Gene Expression: Positive selection in regulatory sequences

Front page

Saturday, August 18, 2007

Positive selection in regulatory sequences posted by p-ter @ 8/18/2007 07:11:00 PM

As many of our readers are aware, humans and chimpanzees are rather different, and have diverged considerably since we last shared a common ancestor a few million years ago. An interesting question in evolutionary biology is: what the hell happened? What makes us so different? Comparing the consensus genome sequences of humans and chimps shows millions and millions of base pairs that have changed; which of those are functionally relevant?
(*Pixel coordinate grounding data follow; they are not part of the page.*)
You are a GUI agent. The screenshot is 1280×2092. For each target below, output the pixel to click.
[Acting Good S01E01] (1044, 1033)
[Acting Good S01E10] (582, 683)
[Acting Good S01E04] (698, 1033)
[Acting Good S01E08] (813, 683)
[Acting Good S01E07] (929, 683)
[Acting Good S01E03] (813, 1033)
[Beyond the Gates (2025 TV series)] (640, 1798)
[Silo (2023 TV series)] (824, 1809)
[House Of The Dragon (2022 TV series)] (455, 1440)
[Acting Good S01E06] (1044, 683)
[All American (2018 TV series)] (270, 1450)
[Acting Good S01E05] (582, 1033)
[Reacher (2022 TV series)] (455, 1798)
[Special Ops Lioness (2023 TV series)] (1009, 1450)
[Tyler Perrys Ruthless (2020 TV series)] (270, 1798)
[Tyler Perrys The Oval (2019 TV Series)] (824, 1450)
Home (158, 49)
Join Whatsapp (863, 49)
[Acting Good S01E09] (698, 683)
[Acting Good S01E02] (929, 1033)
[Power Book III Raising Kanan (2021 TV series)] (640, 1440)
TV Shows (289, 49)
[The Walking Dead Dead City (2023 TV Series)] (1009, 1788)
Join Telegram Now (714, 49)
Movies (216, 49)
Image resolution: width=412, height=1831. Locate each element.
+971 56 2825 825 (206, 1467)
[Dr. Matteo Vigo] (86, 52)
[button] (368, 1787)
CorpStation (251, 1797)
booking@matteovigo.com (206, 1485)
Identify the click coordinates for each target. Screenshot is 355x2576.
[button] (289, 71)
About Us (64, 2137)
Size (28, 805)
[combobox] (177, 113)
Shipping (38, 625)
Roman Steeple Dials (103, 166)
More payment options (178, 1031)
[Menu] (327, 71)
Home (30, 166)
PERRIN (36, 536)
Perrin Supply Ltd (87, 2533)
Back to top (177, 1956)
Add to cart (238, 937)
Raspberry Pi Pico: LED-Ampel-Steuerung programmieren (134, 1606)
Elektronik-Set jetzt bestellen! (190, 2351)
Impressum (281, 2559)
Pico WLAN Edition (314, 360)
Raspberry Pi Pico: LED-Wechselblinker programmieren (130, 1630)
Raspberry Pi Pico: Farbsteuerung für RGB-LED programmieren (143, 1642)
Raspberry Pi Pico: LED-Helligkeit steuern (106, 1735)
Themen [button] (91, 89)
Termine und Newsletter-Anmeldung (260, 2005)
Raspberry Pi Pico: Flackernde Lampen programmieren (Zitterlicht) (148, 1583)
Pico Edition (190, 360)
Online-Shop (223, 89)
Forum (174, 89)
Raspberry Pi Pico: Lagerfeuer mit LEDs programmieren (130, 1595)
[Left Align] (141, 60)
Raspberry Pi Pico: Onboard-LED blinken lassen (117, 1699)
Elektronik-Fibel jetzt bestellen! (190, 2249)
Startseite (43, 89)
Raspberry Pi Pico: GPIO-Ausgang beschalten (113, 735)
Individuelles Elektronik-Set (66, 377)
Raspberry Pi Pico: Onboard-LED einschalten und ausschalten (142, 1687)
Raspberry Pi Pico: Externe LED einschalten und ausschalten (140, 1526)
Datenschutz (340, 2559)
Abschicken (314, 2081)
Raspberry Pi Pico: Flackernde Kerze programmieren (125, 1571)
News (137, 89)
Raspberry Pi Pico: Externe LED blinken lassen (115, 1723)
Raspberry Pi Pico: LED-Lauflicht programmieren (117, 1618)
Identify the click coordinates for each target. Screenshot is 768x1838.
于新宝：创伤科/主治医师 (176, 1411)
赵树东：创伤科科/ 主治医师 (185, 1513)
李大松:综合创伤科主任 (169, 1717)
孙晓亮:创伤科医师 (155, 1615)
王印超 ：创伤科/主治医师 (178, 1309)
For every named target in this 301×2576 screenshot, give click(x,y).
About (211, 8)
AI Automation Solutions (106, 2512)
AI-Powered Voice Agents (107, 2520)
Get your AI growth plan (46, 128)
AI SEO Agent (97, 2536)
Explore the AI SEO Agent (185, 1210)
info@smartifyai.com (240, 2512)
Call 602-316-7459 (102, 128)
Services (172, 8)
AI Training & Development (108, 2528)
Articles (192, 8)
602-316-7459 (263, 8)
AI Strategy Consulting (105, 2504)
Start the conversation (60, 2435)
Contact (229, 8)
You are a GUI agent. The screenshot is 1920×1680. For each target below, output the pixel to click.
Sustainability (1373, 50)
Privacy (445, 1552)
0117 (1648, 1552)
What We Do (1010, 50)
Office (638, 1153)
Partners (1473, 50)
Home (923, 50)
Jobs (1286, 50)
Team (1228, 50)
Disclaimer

One of the hypotheses that has been "rediscovered" in the last few years is that the important changes should be involved in gene regulation, rather than protein sequence itself (this is of course from the classic King and Wilson paper). A new paper takes a look at putative regulatory regions at a number of genes, and concludes that, yes, some of them have been under positive selection since the divergence of humans and chimps. Further, they run a quick and dirty analysis on the functions of the genes whose regulation appear to be under positive selection, and see some enrichment in neural and nutrition-related categories. From this, they conclude, "the present survey...suggests that human cognitive, behavioral and dietary adaptations have arisen primarily through changes in cis-regulatory sequences." Meh.

That could, of course, be true. But frankly, the input of this paper didn't really change the weight I put on that possibility at all (that is, I'd estimate the Bayes factor of this paper at about zero). Here's why:

1. I'm starting to become somewhat ill-at-ease with tests for selection that are based on estimating evolutionary substitution rates (in this paper, they compare rates at promoters with those in introns). What exactly do tests like these detect? Ultimately, this is a population genetics question-- how many new positively selected alleles have to arise and become fixed for this test to be significant? And why would you expect that many are necessary for phenotypic change (as opposed to, say, one really well-placed substitution)? For example, a recent paper showed that three regulatory substitutions completely accounted for a major morphological difference between two Drosophila species. Is that enough for a significant result in a test like this? If not, what kind of functional biases are being introduced into the results?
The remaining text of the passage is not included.